La manière dont Spinoza (1632-1677) refait surface est frappante. Le penseur britannique George Steiner a raconté l’année dernière comment il avait cherché en vain des monuments dédiés à Spinoza aux Pays-Bas. Il était effaré par l’indifférence des Néerlandais envers leur plus grand philosophe. L’écrivain macédonien Goce Smilevski s'en est lui aussi étonné. Les jeunes qu'il a interrogés au sujet de Spinoza, lui répondaient invariablement : "Jamais entendu parler". Son conseil : investissez dans l’enseignement de la philosophie à écoles aux Pays-Bas !

Ces critiques ne sont plus tout à fait justifiées. Le monument Spinoza de Dings a été inauguré en novembre 2008, la maison de Spinoza a été restaurée, des colloques ont lieu partout dans le pays. Et depuis début mai la ville d’Amsterdam organise un festival artistique, My name is Spinoza. Jonathan Israel [ professeur d'Histoire moderne européenne à l'Université de Princeton] a contribué à remettre le philosophe au goût du jour.

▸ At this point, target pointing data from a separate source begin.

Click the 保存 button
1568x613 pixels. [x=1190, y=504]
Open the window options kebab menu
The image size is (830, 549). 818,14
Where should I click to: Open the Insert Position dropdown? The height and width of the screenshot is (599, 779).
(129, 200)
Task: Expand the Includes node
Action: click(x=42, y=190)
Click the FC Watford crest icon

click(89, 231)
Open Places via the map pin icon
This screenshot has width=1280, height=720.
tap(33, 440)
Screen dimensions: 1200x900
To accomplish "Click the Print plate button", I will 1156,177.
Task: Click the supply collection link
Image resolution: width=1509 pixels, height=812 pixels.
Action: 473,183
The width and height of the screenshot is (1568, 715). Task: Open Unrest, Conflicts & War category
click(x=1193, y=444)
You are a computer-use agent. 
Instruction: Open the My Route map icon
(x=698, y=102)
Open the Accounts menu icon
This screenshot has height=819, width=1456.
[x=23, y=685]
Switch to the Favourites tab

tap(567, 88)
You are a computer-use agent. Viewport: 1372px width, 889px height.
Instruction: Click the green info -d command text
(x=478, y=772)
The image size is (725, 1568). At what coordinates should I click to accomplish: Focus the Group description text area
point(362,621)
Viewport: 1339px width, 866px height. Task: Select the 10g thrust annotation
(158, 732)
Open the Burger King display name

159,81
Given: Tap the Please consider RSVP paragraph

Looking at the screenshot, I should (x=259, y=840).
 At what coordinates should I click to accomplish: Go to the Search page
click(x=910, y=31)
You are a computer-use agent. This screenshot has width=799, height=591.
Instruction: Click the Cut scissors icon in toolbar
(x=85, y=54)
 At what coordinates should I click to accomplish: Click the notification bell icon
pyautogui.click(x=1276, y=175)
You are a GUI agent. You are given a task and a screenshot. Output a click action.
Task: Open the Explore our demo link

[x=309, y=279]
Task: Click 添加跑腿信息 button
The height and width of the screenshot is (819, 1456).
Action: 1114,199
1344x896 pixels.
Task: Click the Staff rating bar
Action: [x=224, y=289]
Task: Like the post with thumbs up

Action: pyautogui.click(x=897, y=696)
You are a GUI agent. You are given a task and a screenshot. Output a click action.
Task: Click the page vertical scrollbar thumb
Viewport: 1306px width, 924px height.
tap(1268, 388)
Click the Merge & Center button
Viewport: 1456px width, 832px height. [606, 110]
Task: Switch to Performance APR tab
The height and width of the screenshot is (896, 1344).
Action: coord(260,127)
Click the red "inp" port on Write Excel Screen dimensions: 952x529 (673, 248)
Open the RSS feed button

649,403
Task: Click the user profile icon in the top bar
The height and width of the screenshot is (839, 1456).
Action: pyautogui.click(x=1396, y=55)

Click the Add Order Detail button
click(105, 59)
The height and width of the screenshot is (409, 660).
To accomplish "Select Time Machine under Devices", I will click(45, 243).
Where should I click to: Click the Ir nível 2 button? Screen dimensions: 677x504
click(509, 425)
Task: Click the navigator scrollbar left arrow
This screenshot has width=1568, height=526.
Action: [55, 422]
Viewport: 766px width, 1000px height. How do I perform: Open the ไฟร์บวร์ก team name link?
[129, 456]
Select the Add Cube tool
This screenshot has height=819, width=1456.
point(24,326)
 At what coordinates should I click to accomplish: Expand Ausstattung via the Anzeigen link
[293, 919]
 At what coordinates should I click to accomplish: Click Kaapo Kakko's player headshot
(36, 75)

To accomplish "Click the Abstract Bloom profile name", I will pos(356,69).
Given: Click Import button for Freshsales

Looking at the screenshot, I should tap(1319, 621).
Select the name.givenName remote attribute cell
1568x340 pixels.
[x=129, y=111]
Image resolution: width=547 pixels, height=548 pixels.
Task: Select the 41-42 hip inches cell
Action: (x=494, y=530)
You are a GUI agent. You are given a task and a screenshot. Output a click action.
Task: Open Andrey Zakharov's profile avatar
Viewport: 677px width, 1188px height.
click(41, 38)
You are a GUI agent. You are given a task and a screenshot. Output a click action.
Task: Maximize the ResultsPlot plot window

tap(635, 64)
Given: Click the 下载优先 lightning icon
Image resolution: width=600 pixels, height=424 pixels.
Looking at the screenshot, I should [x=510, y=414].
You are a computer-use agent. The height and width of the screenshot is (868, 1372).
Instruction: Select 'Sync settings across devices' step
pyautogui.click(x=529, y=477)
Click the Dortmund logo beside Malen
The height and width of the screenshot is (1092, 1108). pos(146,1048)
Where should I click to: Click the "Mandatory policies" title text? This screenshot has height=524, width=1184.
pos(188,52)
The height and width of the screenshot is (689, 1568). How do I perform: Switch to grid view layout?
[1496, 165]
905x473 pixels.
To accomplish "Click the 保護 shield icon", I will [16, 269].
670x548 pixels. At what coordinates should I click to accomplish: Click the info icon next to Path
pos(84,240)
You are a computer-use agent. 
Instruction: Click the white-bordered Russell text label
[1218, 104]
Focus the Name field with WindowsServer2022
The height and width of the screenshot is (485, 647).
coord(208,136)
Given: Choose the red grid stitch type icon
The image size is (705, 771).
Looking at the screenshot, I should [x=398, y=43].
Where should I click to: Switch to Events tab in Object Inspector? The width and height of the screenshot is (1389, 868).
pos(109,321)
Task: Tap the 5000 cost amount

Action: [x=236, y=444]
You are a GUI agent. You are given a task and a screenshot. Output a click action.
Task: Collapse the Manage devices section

Dans deux études formidables sur les "Lumières radicales" il a montré l’importance de l’influence de Spinoza en tant que précurseur des penseurs radicaux des Lumières. La liberté de pensée occupe une place primordiale dans notre culture. Selon lui, les immigrés musulmans vivant aux Pays-Bas doivent eux aussi s'en convaincre et l’accepter s'ils veulent préserver la liberté dont jouit notre société.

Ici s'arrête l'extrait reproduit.